▸ Problem
What is needed is an exact transcription of every record, minus the pictures.

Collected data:

• • •

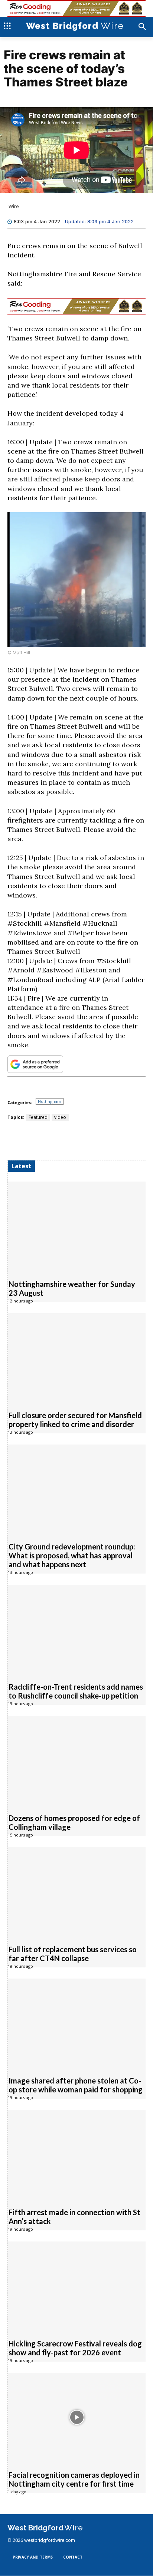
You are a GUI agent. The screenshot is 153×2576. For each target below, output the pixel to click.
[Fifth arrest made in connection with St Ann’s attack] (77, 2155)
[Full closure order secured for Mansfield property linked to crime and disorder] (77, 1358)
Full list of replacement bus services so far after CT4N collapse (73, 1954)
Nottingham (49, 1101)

• • •

▸ Answer to this problem
You are a GUI agent. The screenshot is 153×2576. For each target below, output the pixel to click.
[Fifth arrest made in connection with St Ann’s attack] (77, 2155)
[Full closure order secured for Mansfield property linked to crime and disorder] (77, 1358)
Full list of replacement bus services so far after CT4N collapse (73, 1954)
Nottingham (49, 1101)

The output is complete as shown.